Vector Database
Vector database is a database for vector storage and retrieval, providing semantic search functionality. It handles vector storage, similarity retrieval, metadata filtering and collection management, supporting various metric algorithms such as cosine similarity, Euclidean distance, etc., providing data support for AI knowledge bases and semantic search.
The vector database element has a hierarchical structure of Meta (vectordbs.Meta) → Type (vectordbs.ChromaType) → Instance. Developers can quickly create vector database instance elements through JitAi's visual development tools.
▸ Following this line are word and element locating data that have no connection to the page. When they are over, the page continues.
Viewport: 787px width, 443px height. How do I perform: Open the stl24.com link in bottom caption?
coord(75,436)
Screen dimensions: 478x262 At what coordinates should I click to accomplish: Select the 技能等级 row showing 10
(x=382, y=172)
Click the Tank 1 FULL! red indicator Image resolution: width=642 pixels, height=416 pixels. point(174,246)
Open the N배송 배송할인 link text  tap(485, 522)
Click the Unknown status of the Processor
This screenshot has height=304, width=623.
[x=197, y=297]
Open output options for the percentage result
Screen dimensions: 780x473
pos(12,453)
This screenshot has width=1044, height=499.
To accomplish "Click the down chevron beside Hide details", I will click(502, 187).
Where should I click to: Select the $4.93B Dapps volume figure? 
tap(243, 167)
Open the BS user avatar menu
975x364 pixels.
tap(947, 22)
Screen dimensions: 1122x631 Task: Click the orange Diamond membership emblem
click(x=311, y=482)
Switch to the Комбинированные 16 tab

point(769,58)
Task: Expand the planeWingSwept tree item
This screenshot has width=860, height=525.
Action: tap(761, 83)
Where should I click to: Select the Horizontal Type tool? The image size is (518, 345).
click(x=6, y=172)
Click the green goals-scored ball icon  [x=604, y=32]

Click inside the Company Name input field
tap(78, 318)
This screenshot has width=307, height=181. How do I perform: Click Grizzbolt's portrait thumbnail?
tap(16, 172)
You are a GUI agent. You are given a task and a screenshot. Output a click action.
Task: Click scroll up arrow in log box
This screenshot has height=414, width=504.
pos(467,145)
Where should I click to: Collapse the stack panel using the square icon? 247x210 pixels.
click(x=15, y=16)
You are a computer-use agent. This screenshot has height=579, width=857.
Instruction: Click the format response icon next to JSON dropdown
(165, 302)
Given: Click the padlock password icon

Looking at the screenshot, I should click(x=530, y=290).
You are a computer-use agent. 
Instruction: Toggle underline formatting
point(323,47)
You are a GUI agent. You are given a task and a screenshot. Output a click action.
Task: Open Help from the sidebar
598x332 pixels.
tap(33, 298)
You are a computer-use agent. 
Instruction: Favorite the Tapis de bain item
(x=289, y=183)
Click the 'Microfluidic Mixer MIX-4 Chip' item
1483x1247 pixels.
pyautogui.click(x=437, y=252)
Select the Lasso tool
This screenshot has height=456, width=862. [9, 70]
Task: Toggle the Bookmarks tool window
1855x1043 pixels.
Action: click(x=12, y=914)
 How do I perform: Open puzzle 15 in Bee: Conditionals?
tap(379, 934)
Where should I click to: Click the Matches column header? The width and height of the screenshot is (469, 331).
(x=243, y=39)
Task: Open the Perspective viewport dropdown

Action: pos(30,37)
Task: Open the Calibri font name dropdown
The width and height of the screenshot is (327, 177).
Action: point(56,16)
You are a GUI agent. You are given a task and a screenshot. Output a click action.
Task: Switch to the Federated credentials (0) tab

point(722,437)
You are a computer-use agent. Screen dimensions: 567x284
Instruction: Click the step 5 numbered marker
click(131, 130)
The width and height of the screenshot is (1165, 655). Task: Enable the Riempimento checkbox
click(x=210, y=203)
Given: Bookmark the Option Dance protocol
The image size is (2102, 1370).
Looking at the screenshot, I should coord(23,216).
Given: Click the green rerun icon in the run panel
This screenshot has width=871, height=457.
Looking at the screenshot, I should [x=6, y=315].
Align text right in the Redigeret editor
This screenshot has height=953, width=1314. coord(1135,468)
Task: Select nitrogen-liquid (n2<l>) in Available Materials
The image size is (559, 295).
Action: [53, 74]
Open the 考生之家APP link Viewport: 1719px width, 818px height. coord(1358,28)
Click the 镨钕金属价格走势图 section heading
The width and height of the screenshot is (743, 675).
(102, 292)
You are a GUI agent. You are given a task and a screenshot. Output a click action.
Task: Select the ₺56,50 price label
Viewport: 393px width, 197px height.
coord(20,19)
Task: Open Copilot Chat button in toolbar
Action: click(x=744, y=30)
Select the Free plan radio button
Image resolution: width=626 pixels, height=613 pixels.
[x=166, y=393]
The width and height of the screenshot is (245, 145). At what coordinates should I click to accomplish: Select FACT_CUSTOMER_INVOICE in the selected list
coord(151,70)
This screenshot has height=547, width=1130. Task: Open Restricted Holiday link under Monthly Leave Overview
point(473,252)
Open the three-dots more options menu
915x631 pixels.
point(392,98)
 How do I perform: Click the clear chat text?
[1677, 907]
Of course, developers can also create their own Type elements or modify the official vectordbs.ChromaType element provided by JitAi in their own App to implement their own encapsulation.
Supported Type Types:
| Type Element | fullName | Vector Database | Description |
|---|---|---|---|
| ChromaType | vectordbs.ChromaType | Chroma | Lightweight vector database, supports persistent and HTTP modes, integrated by default |
Quick Start
Creating Instance Elements
The following is a complete example of creating a Chroma vector database instance element:
Directory Structure
myapp/vectordbs/MyVectorDB/
├── e.json
└── config.json
e.json File
{
"title": "My Vector Database",
"type": "vectordbs.ChromaType",
"backendBundleEntry": "."
}
config.json File
{
"mode": "persistent",
"persist_directory": "./vector_data",
"timeout": 30
}
Usage Example
# Get vector database element
vector_db = app.getElement("vectordbs.MyVectorDB")
# Health check
health = vector_db.health_check()
print("Database status:", health['status'])
# Create collection
vector_db.create_collection(
name="documents",
metadata={"description": "Document vector collection"},
distance_metric="cosine"
)
# Add vector data
result = vector_db.add_vectors(
collection_name="documents",
embeddings=[[0.1, 0.2, 0.3], [0.4, 0.5, 0.6]],
metadata=[{"title": "Document 1"}, {"title": "Document 2"}],
ids=["doc1", "doc2"]
)
Element Configuration
e.json Configuration
| Parameter | Type | Required | Description |
|---|---|---|---|
| title | str | Yes | Instance element display name |
| type | str | Yes | Points to Type element fullName, such as vectordbs.ChromaType |
| backendBundleEntry | str | Yes | Fixed as "." |
config.json Configuration
General Configuration
| Parameter | Type | Required | Default Value | Description |
|---|---|---|---|---|
| mode | str | No | "persistent" | Connection mode: persistent/http |
| timeout | int | No | 30 | Connection timeout (seconds) |
Persistent Mode Configuration
| Parameter | Type | Required | Description |
|---|---|---|---|
| persist_directory | str | Yes | Persistent storage directory path |
HTTP Mode Configuration
| Parameter | Type | Required | Default Value | Description |
|---|---|---|---|---|
| host | str | No | "localhost" | Database server address |
| port | int | No | 8000 | Database server port |
| auth_token | str | No | - | Authentication token |
Methods
health_check
Check the connection status and running health of the vector database, return basic database information.
Method Signature
def health_check(self) -> Dict[str, Any]
Parameter Details
No parameters required
Return Value
- Type: Dict
- Description: Dictionary containing database status information
Healthy Status Return Fields:
| Field | Type | Description |
|---|---|---|
| status | str | Database status: healthy/unhealthy |
| db_type | str | Database type, fixed as "chroma" |
| mode | str | Connection mode: persistent/http |
| collections_count | int | Number of collections |
| heartbeat | int | Heartbeat detection result |
| client_connected | bool | Client connection status |
| version | str | ChromaDB version information |
Exception Status Return Fields:
| Field | Type | Description |
|---|---|---|
| status | str | Fixed as "unhealthy" |
| error | str | Error message description |
| db_type | str | Database type, fixed as "chroma" |
| mode | str | Connection mode: persistent/http |
| client_connected | bool | Fixed as False |
Usage Example
# Get vector database element
vector_db = app.getElement("vectordbs.MyVectorDB")
# Execute health check
health = vector_db.health_check()
print("Database status:", health['status'])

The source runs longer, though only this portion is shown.